[Goal A]
List every symbol in the passage on the growth rate of production that is written with a dot above it.
[Goal B]
Continue the passage on the growth rate of production from its final sentence about implicit relationships between variables.

[Passage provided]
┌──

Calculating the growth rate of the production

Let the production of the economy is given by the Cobb-Douglas production function \(y=f(L(t),K(t))\) where the labor and capital inputs are both functions of time.

Using ``dot notation’’, let labor and capital is accumulated at constant growth rates \(g_\bullet\)

\[\begin{split} \begin{array}{c} \dot{L} \equiv \frac{dL}{dt} = g_L L(t) \\ \dot{K} \equiv \frac{dK}{dt} = g_K K(t) \end{array} \end{split}\]

Use chain rule to calculate how production changes over time

\[\begin{split} \begin{array}{rl} \frac{dy}{dt} &= \frac{\partial f(L,K)}{\partial L} \frac{dL}{dt} + \frac{\partial f(L,K)}{\partial K} \frac{dK}{dt} \\ &= \alpha A L^{\alpha-1} K^{\beta} g_L L + \beta A L^{\alpha} K^{\beta-1} g_K K \\ &= \alpha A L^{\alpha} K^{\beta} g_L + \beta A L^{\alpha} K^{\beta} g_K \\ &= (\alpha g_L + \beta g_K) y \end{array} \end{split}\]

Divide both sides with the production, \(y\)

\[ \frac{\dot{y}}{y} = \alpha g_L + \beta g_K. \]

The growth rate of the economy is constant, and is given by dot product of the elasticities and growth rates with respect to each of the production inputs.

Implicit functions#

Multivariate functions can be used to represent implicit relationships between variables.

└──

[Rows]
┌──

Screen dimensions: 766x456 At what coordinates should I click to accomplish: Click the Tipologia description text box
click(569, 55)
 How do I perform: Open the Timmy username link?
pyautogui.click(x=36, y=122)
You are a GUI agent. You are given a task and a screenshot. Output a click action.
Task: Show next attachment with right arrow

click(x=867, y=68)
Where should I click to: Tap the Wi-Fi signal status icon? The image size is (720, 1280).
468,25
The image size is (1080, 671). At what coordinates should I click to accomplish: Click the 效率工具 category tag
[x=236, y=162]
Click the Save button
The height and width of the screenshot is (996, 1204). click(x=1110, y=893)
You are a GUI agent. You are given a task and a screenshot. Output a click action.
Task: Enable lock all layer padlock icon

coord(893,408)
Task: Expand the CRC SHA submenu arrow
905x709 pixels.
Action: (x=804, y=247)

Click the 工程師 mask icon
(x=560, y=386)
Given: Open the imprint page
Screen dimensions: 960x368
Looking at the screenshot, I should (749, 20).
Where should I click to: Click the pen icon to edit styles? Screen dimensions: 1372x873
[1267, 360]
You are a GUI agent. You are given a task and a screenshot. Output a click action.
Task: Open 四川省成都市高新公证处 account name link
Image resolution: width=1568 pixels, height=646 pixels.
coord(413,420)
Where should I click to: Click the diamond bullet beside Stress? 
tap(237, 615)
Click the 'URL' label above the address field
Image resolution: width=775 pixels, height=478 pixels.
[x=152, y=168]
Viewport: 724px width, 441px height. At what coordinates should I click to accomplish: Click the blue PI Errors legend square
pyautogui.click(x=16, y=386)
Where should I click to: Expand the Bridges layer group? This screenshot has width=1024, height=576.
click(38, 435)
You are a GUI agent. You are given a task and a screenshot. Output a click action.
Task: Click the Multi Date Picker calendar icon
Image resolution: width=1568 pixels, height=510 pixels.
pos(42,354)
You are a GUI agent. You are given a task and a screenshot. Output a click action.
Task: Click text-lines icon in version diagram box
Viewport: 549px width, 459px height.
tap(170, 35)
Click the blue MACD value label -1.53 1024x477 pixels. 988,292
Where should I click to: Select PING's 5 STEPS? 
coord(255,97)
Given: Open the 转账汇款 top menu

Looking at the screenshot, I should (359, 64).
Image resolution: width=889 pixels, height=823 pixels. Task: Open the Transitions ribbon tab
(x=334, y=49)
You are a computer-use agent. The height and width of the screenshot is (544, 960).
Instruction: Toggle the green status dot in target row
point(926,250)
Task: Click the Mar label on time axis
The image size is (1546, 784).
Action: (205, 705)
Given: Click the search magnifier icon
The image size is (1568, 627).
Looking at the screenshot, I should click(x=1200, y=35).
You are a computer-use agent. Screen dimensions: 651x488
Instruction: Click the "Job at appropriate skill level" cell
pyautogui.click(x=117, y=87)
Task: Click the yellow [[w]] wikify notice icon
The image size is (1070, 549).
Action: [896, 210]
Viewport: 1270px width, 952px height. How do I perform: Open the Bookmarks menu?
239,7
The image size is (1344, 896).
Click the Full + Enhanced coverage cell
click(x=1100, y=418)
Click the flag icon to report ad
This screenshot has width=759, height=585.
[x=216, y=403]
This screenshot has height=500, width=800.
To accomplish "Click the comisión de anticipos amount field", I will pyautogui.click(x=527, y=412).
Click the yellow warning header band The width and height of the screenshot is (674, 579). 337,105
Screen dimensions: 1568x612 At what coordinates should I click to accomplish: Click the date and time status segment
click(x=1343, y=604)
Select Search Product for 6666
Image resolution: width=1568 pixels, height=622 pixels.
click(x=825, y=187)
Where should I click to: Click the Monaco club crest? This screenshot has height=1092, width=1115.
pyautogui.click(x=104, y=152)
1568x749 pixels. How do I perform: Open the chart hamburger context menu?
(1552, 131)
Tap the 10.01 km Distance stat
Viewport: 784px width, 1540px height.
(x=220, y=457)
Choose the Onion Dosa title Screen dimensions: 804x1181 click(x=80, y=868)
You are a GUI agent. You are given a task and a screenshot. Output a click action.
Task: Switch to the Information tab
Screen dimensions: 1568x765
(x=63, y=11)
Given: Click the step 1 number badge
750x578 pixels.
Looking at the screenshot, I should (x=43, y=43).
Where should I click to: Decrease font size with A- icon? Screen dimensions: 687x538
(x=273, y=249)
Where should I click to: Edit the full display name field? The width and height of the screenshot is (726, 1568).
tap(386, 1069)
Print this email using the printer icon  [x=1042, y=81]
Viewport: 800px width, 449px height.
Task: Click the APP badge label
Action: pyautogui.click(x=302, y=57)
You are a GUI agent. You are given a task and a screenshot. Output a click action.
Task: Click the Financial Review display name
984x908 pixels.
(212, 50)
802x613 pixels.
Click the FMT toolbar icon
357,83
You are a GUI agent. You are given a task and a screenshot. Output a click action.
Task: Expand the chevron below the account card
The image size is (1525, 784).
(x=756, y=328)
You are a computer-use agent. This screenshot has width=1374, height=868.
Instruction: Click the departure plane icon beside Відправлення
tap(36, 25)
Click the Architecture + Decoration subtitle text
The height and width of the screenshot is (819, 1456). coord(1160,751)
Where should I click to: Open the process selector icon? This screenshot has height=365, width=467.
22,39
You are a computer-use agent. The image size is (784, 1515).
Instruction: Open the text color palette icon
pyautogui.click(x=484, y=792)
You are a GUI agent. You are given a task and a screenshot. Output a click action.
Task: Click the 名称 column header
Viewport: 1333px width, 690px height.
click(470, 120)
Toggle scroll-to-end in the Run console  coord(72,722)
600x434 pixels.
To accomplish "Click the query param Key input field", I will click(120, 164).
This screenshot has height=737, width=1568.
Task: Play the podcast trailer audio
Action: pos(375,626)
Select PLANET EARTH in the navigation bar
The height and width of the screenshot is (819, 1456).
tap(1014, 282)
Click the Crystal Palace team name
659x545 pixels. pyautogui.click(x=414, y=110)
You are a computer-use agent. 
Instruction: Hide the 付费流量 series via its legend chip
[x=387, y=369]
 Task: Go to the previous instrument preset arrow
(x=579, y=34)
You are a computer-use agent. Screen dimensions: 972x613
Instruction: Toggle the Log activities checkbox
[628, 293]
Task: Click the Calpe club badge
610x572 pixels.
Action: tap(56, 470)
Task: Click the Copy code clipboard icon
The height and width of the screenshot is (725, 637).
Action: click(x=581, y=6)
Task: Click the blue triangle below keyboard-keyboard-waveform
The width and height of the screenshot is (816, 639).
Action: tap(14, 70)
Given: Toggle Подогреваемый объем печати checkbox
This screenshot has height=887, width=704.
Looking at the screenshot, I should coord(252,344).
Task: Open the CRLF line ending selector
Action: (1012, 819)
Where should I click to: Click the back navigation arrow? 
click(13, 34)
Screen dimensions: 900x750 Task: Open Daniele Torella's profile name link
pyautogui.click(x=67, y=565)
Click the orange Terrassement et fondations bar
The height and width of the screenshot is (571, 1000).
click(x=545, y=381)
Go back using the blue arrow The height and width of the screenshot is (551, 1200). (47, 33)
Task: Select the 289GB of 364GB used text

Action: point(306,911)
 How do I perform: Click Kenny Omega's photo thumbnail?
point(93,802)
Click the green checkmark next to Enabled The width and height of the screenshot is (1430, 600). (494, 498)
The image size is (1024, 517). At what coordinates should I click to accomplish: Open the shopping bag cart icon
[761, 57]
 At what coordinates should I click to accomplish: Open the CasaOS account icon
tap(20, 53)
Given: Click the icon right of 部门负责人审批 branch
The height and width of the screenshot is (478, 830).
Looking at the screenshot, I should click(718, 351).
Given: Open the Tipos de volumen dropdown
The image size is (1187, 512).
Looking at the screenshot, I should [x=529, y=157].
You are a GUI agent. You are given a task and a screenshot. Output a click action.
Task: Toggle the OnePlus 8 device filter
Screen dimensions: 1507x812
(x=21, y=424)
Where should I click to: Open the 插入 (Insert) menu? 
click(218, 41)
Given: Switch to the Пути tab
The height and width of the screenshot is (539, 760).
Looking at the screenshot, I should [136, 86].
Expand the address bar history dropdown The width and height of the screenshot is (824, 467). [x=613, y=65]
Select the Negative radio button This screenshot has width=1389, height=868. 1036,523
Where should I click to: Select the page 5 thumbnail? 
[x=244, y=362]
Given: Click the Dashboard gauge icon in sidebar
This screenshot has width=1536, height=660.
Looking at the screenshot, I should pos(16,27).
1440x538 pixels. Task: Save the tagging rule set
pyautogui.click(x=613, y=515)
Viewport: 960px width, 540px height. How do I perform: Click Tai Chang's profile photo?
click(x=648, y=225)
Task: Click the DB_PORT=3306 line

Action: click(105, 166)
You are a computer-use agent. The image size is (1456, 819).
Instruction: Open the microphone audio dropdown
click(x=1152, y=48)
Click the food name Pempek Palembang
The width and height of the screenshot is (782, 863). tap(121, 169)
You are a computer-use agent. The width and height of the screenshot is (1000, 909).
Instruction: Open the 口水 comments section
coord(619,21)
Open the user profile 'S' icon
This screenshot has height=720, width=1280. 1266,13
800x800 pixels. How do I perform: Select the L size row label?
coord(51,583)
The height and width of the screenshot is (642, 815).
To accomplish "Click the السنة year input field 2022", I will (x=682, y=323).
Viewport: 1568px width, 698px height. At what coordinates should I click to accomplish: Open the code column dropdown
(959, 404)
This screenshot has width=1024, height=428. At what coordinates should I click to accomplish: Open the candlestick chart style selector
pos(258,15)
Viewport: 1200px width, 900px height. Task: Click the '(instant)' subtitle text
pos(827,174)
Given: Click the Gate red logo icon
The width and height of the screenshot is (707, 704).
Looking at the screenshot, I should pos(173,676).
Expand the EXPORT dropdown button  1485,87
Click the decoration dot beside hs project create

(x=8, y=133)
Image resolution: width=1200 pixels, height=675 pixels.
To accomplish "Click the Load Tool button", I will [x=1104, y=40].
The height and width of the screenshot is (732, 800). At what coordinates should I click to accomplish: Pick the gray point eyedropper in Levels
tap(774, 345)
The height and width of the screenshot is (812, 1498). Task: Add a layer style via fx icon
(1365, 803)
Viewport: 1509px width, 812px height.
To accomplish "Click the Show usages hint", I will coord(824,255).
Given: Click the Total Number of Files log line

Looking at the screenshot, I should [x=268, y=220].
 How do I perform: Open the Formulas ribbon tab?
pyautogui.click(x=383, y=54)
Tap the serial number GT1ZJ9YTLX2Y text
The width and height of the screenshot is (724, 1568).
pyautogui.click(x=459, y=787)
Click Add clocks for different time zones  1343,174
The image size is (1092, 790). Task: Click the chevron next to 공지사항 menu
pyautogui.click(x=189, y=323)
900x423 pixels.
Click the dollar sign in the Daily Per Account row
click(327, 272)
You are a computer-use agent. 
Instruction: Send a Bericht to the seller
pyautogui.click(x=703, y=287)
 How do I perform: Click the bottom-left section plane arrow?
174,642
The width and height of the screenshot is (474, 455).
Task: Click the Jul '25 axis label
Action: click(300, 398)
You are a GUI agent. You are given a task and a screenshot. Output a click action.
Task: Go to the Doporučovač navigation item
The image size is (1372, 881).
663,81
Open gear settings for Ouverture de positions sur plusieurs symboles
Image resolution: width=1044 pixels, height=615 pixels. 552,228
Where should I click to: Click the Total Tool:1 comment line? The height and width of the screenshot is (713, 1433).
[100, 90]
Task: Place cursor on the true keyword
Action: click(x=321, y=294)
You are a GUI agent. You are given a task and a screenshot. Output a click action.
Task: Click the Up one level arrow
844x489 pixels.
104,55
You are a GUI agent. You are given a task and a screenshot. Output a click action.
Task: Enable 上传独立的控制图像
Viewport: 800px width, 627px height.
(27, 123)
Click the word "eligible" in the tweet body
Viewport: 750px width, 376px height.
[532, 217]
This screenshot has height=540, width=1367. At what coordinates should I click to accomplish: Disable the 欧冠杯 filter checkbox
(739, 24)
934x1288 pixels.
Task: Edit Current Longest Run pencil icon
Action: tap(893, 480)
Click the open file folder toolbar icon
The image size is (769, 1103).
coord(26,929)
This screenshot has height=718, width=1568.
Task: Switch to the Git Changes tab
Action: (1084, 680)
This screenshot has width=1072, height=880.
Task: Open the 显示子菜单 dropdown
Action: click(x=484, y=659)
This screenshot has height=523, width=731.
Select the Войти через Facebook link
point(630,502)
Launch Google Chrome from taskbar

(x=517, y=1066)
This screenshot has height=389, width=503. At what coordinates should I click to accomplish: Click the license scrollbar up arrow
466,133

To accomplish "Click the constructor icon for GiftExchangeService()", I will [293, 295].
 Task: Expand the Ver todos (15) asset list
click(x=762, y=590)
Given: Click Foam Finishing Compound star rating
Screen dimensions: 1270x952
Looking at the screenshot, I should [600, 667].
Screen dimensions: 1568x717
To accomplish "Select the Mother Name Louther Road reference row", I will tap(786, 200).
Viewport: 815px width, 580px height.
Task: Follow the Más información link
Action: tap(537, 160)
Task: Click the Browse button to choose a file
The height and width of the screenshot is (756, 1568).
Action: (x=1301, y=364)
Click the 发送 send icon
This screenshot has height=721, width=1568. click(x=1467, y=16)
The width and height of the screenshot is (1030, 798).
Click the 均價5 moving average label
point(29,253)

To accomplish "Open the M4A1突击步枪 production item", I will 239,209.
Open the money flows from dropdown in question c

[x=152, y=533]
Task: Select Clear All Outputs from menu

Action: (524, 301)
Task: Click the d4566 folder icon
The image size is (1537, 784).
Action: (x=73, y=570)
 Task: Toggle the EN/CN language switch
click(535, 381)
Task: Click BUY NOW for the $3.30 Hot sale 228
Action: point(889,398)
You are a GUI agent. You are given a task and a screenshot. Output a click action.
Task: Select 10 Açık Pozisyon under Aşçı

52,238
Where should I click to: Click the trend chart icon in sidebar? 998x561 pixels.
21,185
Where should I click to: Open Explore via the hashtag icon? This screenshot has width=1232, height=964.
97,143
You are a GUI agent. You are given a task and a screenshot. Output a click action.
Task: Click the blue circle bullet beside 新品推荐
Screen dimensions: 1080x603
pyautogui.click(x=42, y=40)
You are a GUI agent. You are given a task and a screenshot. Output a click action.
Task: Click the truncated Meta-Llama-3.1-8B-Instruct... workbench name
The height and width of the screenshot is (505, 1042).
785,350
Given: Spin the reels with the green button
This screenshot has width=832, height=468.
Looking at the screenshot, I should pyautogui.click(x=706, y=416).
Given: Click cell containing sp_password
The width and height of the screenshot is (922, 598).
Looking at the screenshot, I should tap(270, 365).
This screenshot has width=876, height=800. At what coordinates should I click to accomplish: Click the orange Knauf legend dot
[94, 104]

└──

[Answer A]
\(\dot{L}\), \(\dot{K}\), \(\dot{y}\)

[Answer B]
Until now we have been working with explicit functions where the dependet variable, \(y\), is on the left side of the equation and the independet variables, \(x_i\), are on the right side

\[ y = f(x_1,x_2,\dots,x_n). \]

Frequently, we have to work with equations where the dependent variable cannot be separated from the independent variables

\[ G(x_1,x_2,\dots,x_n,y) = c. \]

We say that \(G(x_1,x_2,\dots,x_n,y) = c\) represent a relationship between \(y\) and \(x\) that defines an implicit function \(y\) of \(x\).

Example

Suppose that \(f: \mathbb{R}_{+}^{2} \rightarrow \mathbb{R}_{+}\) is a production function.

\[ Q = f(K,L). \]

The level curve of the production function represent a relationship between the capital (\(K\)) and labor (\(L\)) inputs that keeps the production constant at \(Q_0\)

\[ f(K,L) = Q_0. \]

Given the specified production function we might be able to find an explicit or implicit function for the isoquant curve, \(L=g(K)\).

Thus, the multivariate function \(f(K,L)\) defines an implicit function \(L=g(K)\) with the equation \(f(K,L) = Q_0\).

When dealing with implicit functions we want to know the following two answers:

  1. Does \(G(x_1,x_2,\dots,x_n,y) = c\) determine \(y\) as a continuous implicit function of \((x_1,x_2,\dots,x_n)\)?

  2. If so, how does changes in \(x\) affect \(y\), in other words what is the derivative of \(y\) with respect to \(x\)?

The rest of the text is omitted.